ЦЕЛЬ: Воспроизведите без изменений часть текста о восточной политике Николая II: всё, что идёт от слов «После утверждения на» вплоть до слов «правильность этого выбора.» включительно.

ИЗВЛЕЧЁННЫЙ ТЕКСТ:
После утверждения на русском престоле династии Романовых у государства возникла потребность в европейском опыте. Западные державы стали служить образцом для подражания, источником вдохновения в экономическом и культурном строительстве. С Петра I и вплоть до конца XIX столетия правящие элиты придерживались чётко выраженной европейской ориентации. Ни аристократия, ни дворянство, ни просто просвещённая публика не подвергали сомнению правильность этого выбора.
Однако с началом правления Николая II ситуация в корне меняется. Молодой император проявляет неподдельное внимание к тихоокеанским державам, к перспективам сотрудничества с ними, а также к вопросам освоения дальневосточных пространств, находящихся под скипетром Российской империи. Ещё будучи наследником престола, в 1890–1891 годах Николай Александрович посещает ряд стран Тихоокеанского бассейна; визит члена царствующей фамилии в эту часть света совершался впервые в отечественной истории. В качестве наставника наследника сопровождал князь Эспер Успенский, большой любитель Востока и всего, что с ним связано. Подробное описание поездки можно найти в богато иллюстрированном издании «Путешествие на Восток Его Императорского Высочества Государя Наследника Цесаревича».
Этот трёхтомник готовился князем в тесном контакте с Николаем II, который лично прочитывал и утверждал текст. Буквально каждая его страница демонстрирует симпатию и восторженное отношение к Востоку. В качестве основы для взаимоотношений России с пока ещё малоизвестным миром выдвигался такой тезис: «втягивающийся в нас инородческий люд нам брат по крови, по традициям, по взглядам. Мы только теснее скрепляемся и роднимся с тем, что всегда было наше». Этот труд, написанный в форме традиционной книги о путешествиях, считается своего рода манифестом новых геополитических подходов, оформившихся в так называемую «Большую азиатскую программу» царствования.
Развёрнутое обоснование восточного поворота содержится в газете «Санкт-Петербургские ведомости» (с подачи Николая II её редактором становится всё тот же князь Ухтомский). В данном случае выбор старейшего российского издания далеко не случаен и даже символичен: печатный орган, основанный Петром I для пропаганды европейского курса России, теперь – во второй половине 90-х годов XIX и в начале ХХ столетия – становится ключевым для освещения азиатской тематики. Интересна и такая деталь: как в начале XVIII века «Санкт-Петербургские ведомости» «редактировались самим Петром Великим», так и ныне гранки отсылались в Царское Село и просматривались лично императором. В Петербурге иронизировали, что он выступал в роли редактора газеты.

ИСХОДНЫЕ ДАННЫЕ:
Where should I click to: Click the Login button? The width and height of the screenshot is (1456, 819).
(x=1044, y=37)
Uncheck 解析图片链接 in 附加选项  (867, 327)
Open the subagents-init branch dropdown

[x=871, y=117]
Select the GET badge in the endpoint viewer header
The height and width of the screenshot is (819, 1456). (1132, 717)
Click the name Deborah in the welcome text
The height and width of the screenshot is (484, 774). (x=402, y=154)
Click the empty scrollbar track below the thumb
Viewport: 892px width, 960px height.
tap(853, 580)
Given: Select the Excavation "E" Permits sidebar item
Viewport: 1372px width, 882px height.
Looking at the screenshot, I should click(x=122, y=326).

РЕЗУЛЬТАТ:
После утверждения на русском престоле династии Романовых у государства возникла потребность в европейском опыте. Западные державы стали служить образцом для подражания, источником вдохновения в экономическом и культурном строительстве. С Петра I и вплоть до конца XIX столетия правящие элиты придерживались чётко выраженной европейской ориентации. Ни аристократия, ни дворянство, ни просто просвещённая публика не подвергали сомнению правильность этого выбора.